CNCF releases album of Caymanian folk music
(CNS Local Life): The Cayman National Cultural Foundation will be releasing a double CD of traditional music, “Come Back Home”, featuring the Cayman Islands Folk Singers and North Side Kitchen Band. The official release will be marked by a launch party set for Thursday, 16 August. Tickets for the event, which is open to the public, are $60 each and include a copy of the album, appetisers and a Cayman-style buffet dinner.
The event will also feature live performances by the Folk Singers and Pa’lante Jazz Band.
“It is necessary to preserve our folk music; we need to remove these songs from ‘behind the breadfruit tree’, where they were being obscured from the imagination of our young people, and bring them centre stage for all to enjoy,” said CNCF artistic director Henry Muttoo in a press release.
“This album is a collector’s item and a must-have for any person who is a fan of Cayman’s musical culture and history. We celebrate the contributions that these two groups have made to advancing the Cayman story.”
CNCF formed the Folk Singers in 2009, as a company of amateur singers and musicians dedicated primarily to preserving, celebrating and propagating the musical traditions of the Cayman Islands.

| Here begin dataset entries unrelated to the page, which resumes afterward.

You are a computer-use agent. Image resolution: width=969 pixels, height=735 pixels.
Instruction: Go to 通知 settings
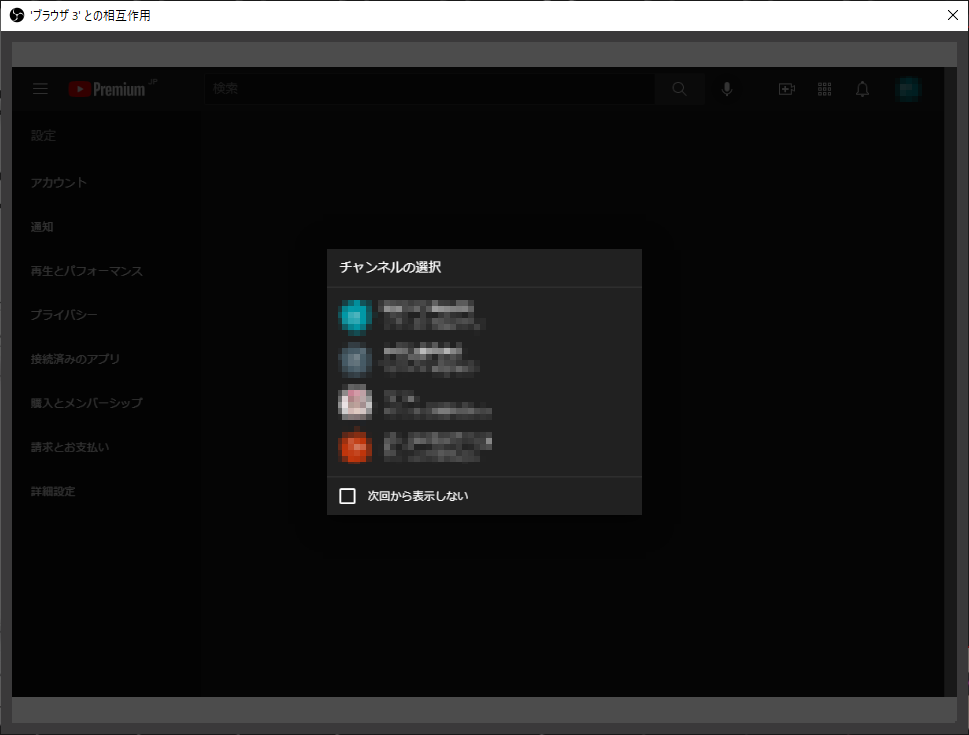click(x=42, y=227)
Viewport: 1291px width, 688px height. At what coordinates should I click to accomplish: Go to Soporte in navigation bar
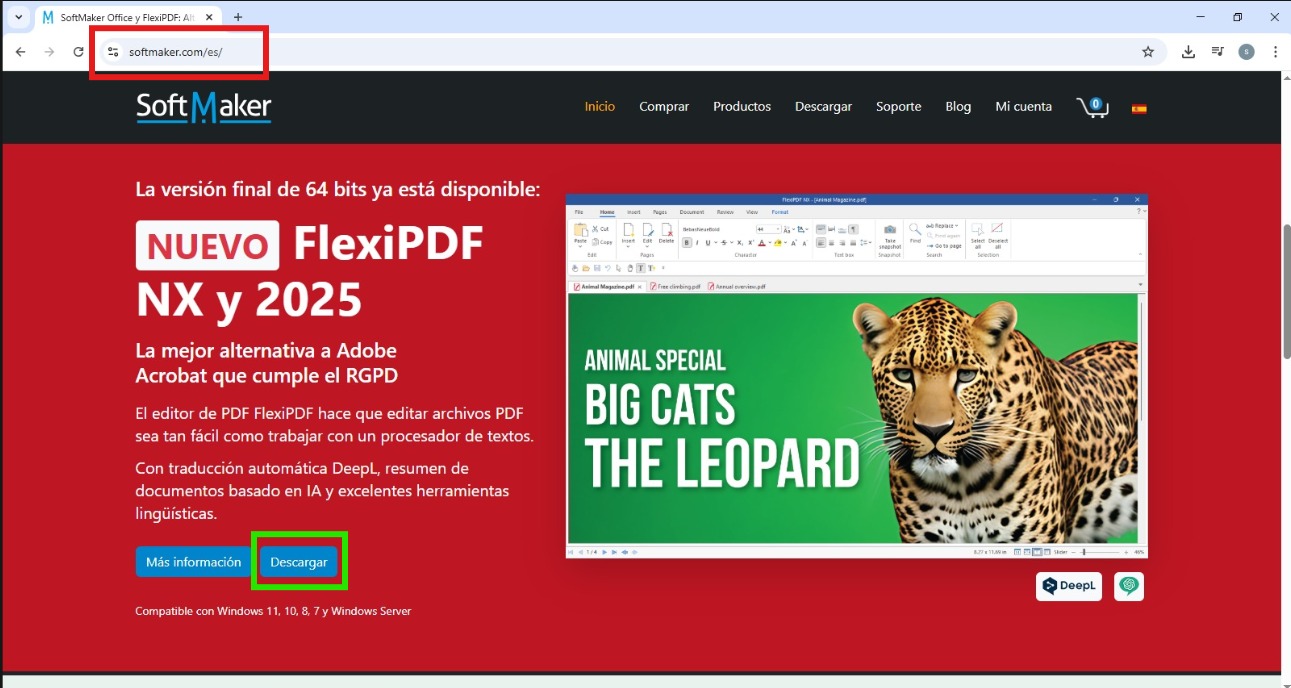(898, 107)
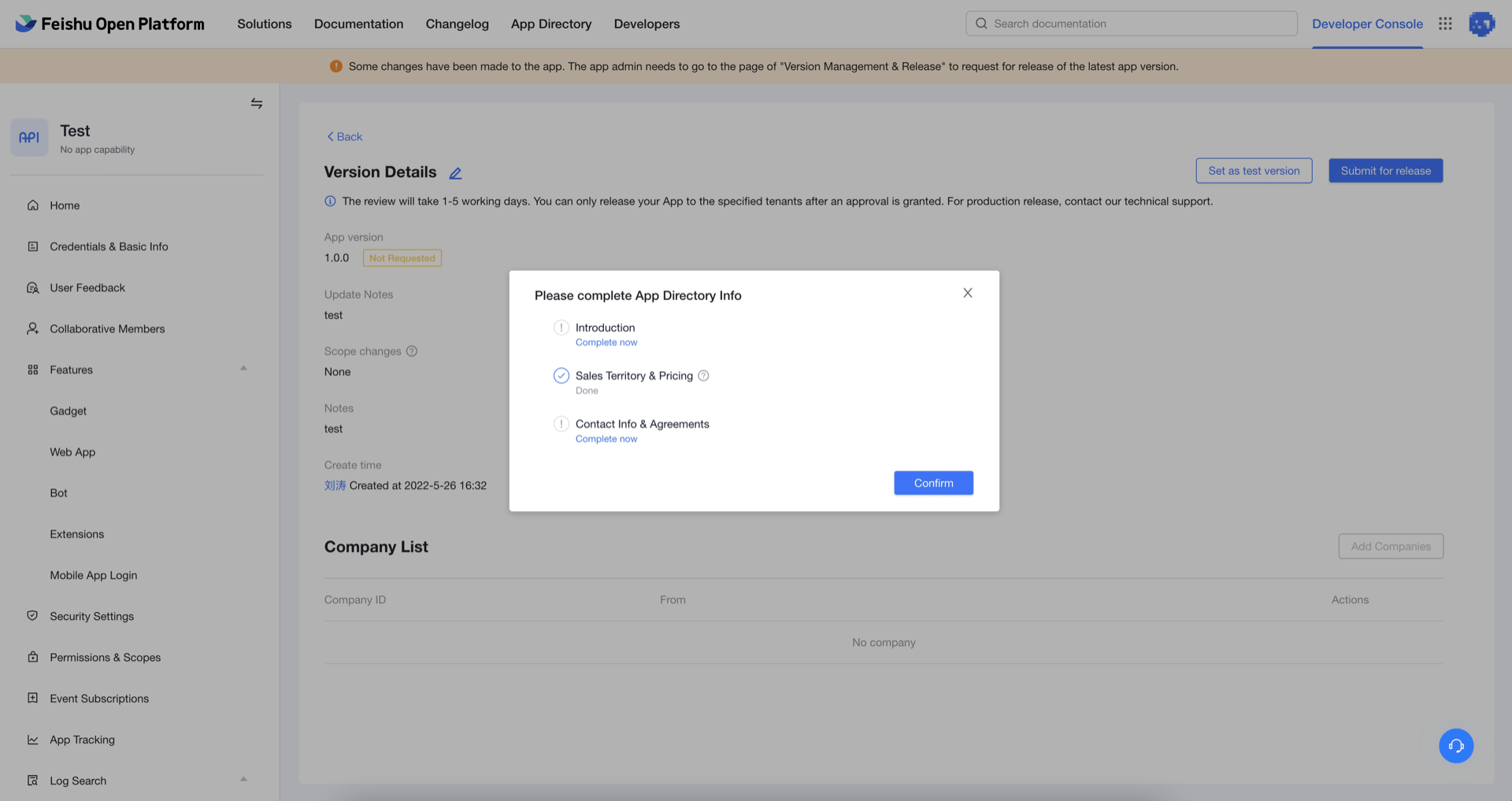This screenshot has height=801, width=1512.
Task: Open App Directory in top navigation
Action: 550,24
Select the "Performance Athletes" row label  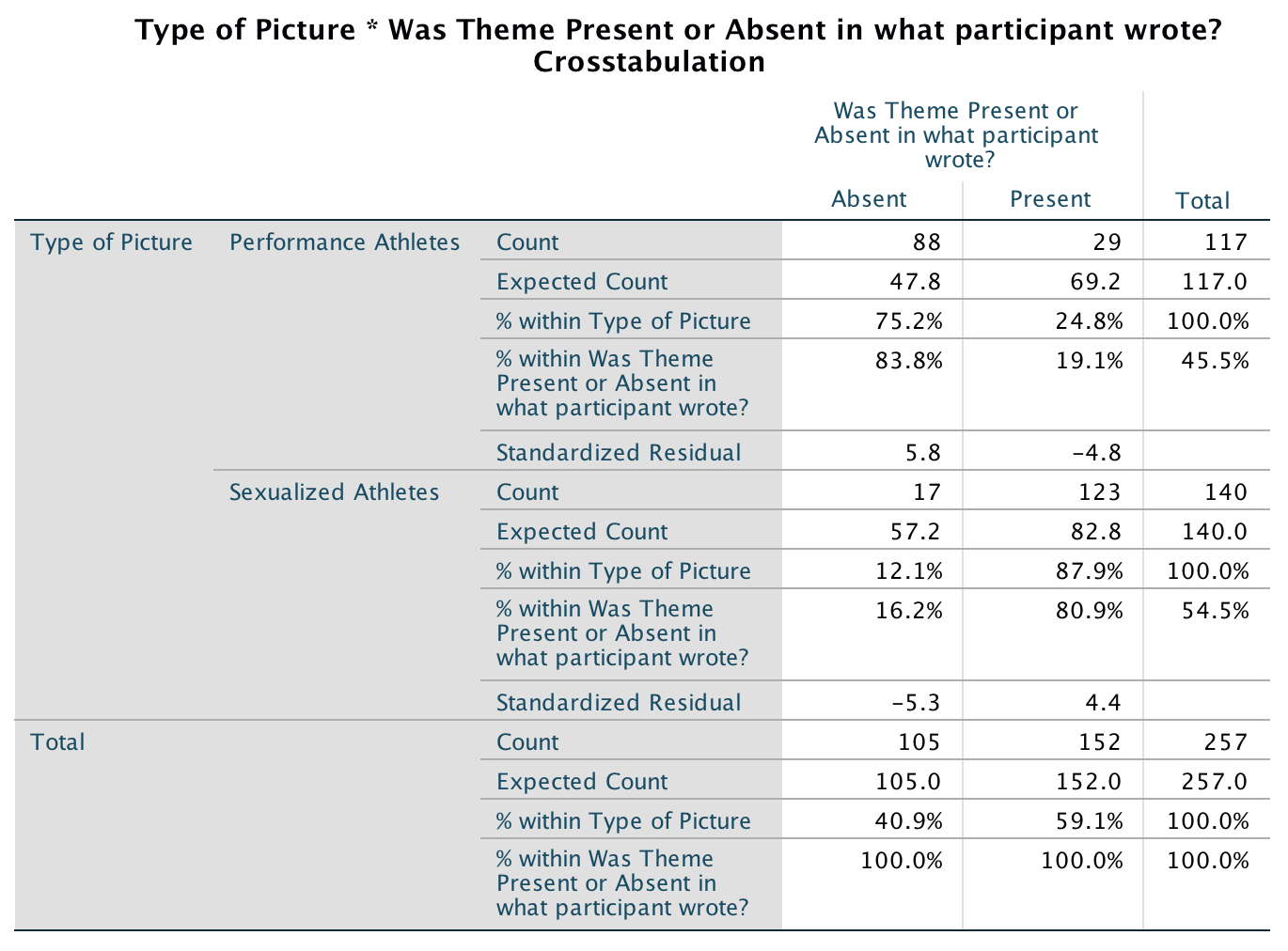344,242
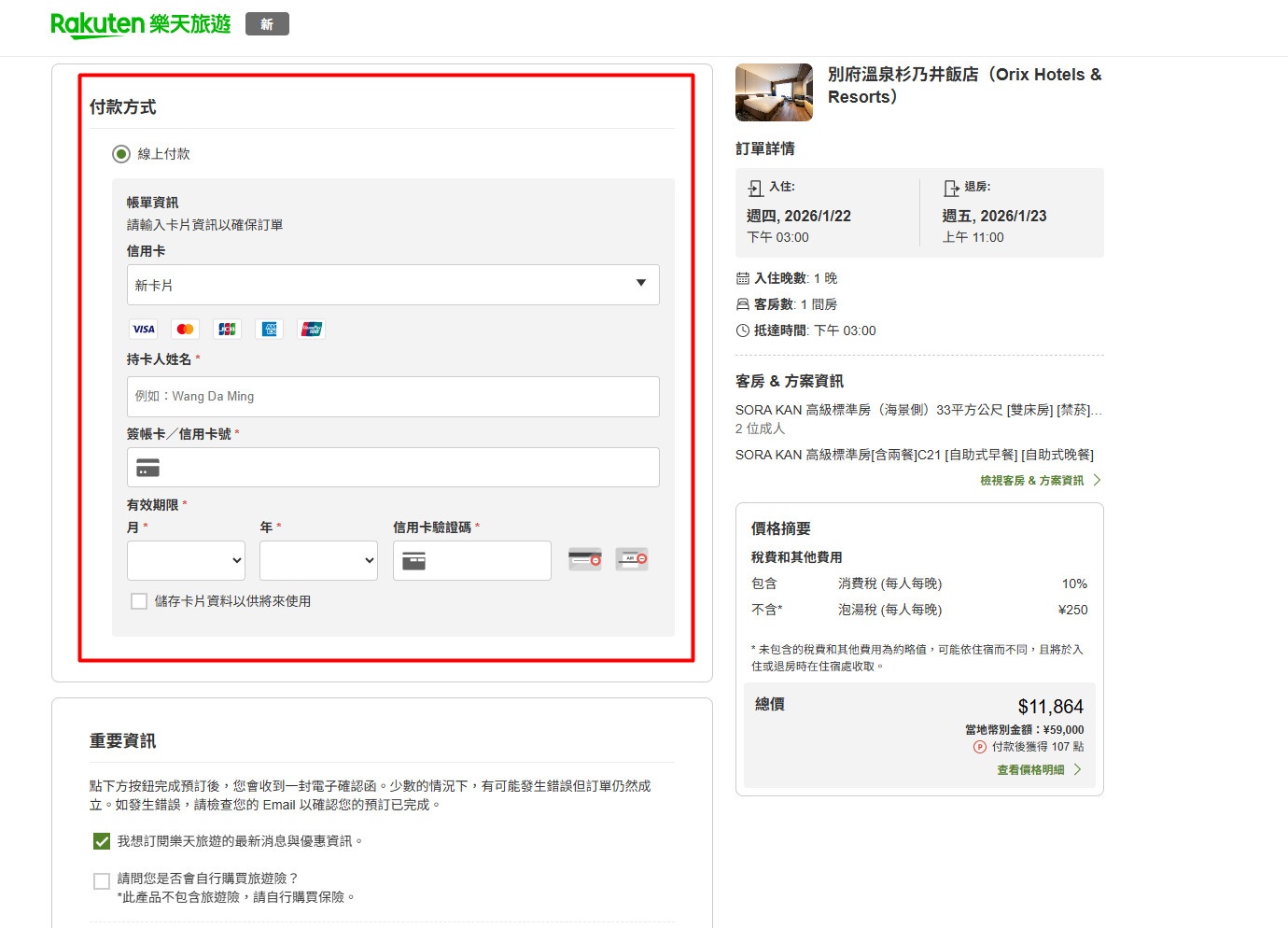1288x928 pixels.
Task: Click the UnionPay card icon
Action: pyautogui.click(x=312, y=329)
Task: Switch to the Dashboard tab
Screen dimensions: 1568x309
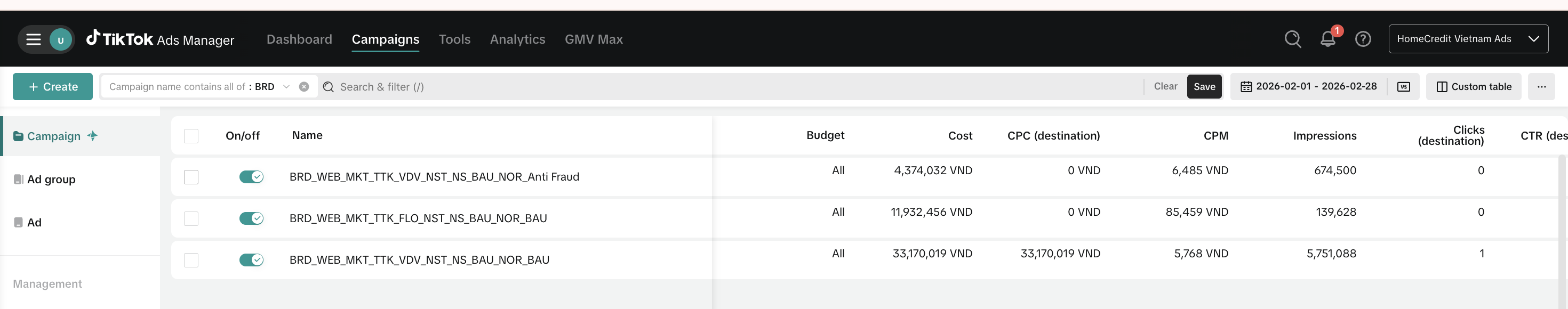Action: (x=300, y=39)
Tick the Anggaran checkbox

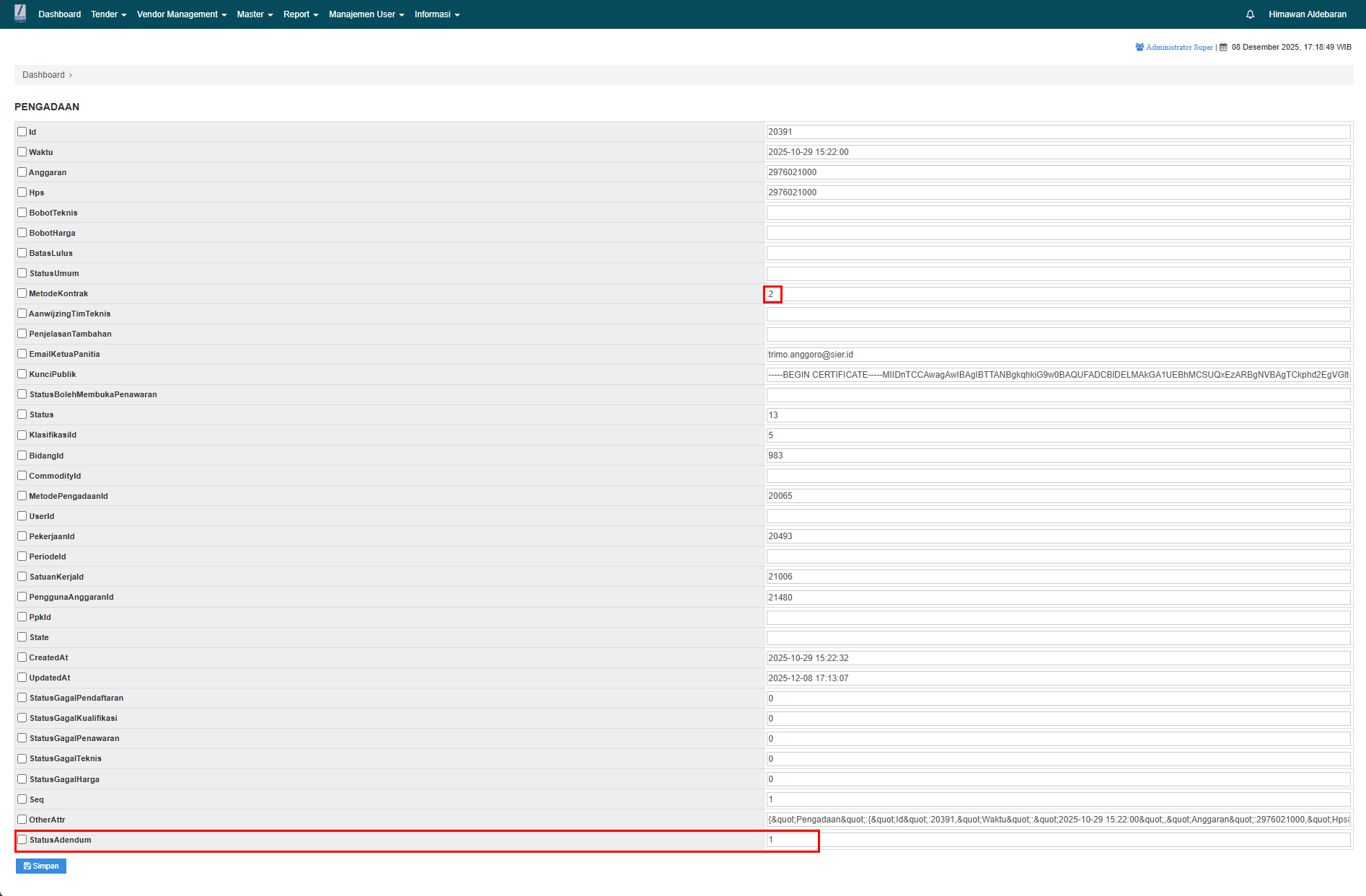[22, 172]
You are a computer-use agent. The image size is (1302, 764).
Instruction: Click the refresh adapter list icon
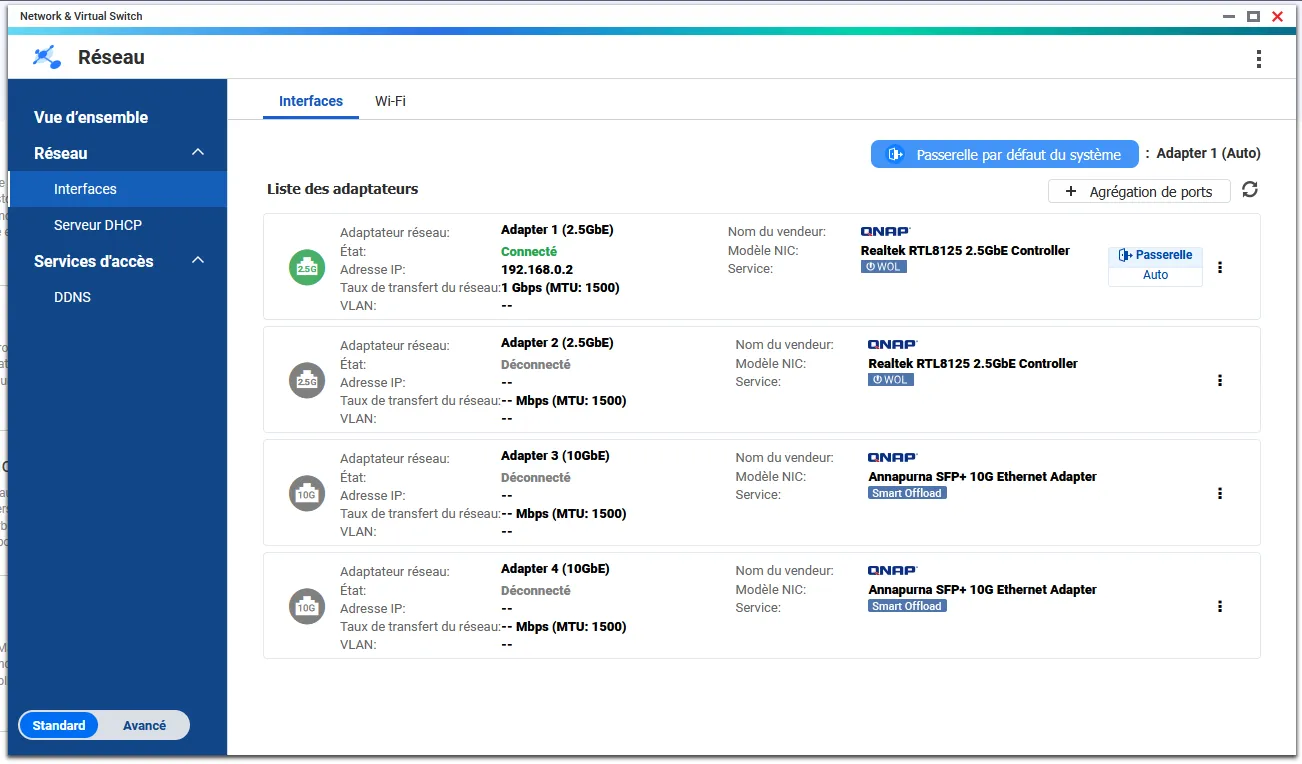coord(1249,190)
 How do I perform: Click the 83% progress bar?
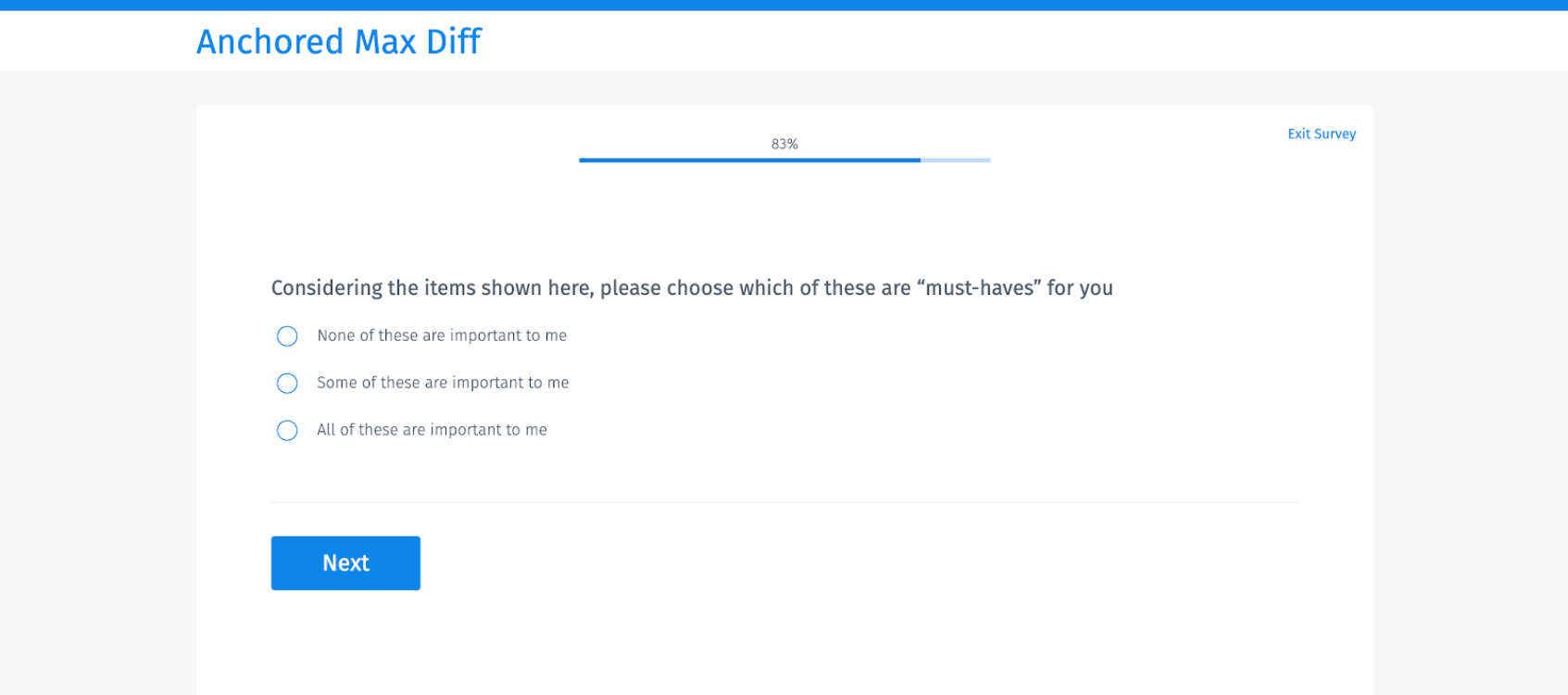(784, 159)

The group exists to bring the people of the Cayman Islands folk music works of the highest possible artistic and technical standards and production values,” the CNCF said in the release, adding the works reflect the Caymanian image and its place in the Caribbean and the wider world.
The group showcases Cayman’s rich musical heritage, telling the “Caymanian story” through song, the release stated. Songs on the CD included both Caymanian and regional compositions, such as “Gummy Yard”, “Cardile Gone to Cuba”, “Beef in Cane Piece”, “You Have To Wait Till My Ship Comes In” and “Come Back Home”.
The North Side Kitchen Band was formed by Ned Miller in 2002. Ned (fiddle and mouth organ), alongside his brothers Coburn (guitar) and Rexford (drums), Burke Ebanks (guitar), Darvin Ebanks (guitar), Freddie Ebanks (guitar) and Harvey Whittaker (percussions/maracas), play traditional island music, the majority of which was composed by their Caymanian ancestors.
Dedicated to preserving and exemplifying ‘kitchen music’ as it was called when the craze first began, the band plays songs that, instead of being written down, have been passed down orally for many generations. Songs such as “Under the Coconut Tree” and “Munzie’s Boat” describe island life as it was many years ago.
This album follows CNCF’s previous release of traditional music with “Aunt” Julia Hydes, and Radley Gourzong and the Happy Boys, which has become “a tangible reminder of the heyday of kitchen music”.
Muttoo said he hopes the music on the new CD, “now beautifully rendered by the Cayman Islands Folk Singers and the North Side Kitchen Band, will be enjoyed by all, while affording Caymanians, especially the young, another resource to help them recapture and retain some of their treasured musical heritage”.